When the victim of bullying starts to seethe, when the depression of the teen starts to deepen, when the man thinks he sees his wife with another man, when the spousal abuse begins worsening, when the fight continues to escalate, when the immature fool wants to show off, what does common sense say about whether it makes a difference whether a gun is readily available or not? If they even first had to go out and get them, how many lives would be saved? How many more would be saved if they couldn’t? We see this phenomenon in research. Those with guns are more likely to taunt and bully, to engage in road rage and reckless behavior, to escalate and not back down. So how the hell do they make us safer?

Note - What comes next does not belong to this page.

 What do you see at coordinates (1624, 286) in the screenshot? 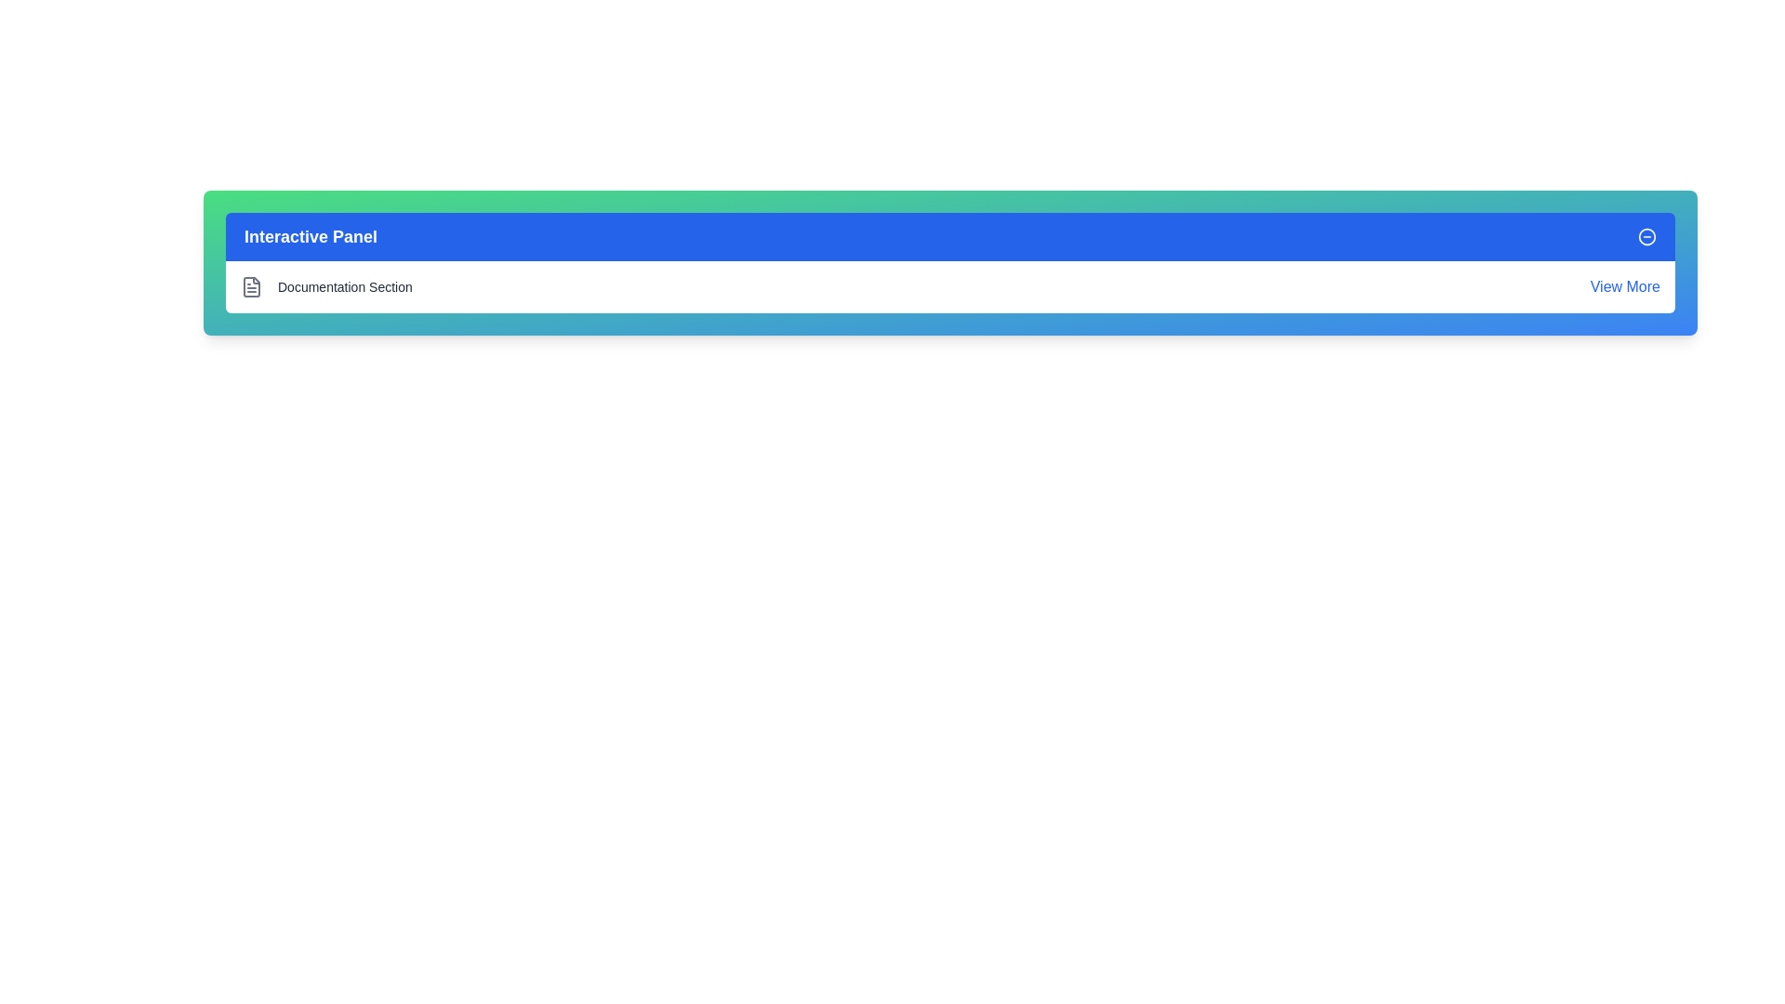
I see `the hyperlink located at the top-right corner of the horizontal panel` at bounding box center [1624, 286].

We need a war on guns. Bottom line: they have no place in a civilized society. Gun violence is a national health and child welfare emergency. We talk about it for a couple of days after a tragedy like this most recent one and then let it die, just like we let the next group of kids die. A new study by the Boston Children’s Hospital confirmed that the states with the strictest gun control measures tend to have the fewest gun fatalities, as if that wouldn’t be self-evident. But then there’s that pesky problem of neighboring states. In the news just today, surveillance tapes were released capturing a gun runner bragging about how he had bought an arsenal of weapons down south, in states with weak gun laws, and then sold them on the streets of New York. We need to expose the many politicians, more than half in Congress as of the last accounting, who put their NRA contributions before common sense and common decency. We can disagree about how far to go, although how far is far enough when it comes to our most vulnerable and precious resource? But at very least, it’s time we stopped talking, and then stopped stopping talking, and began to act.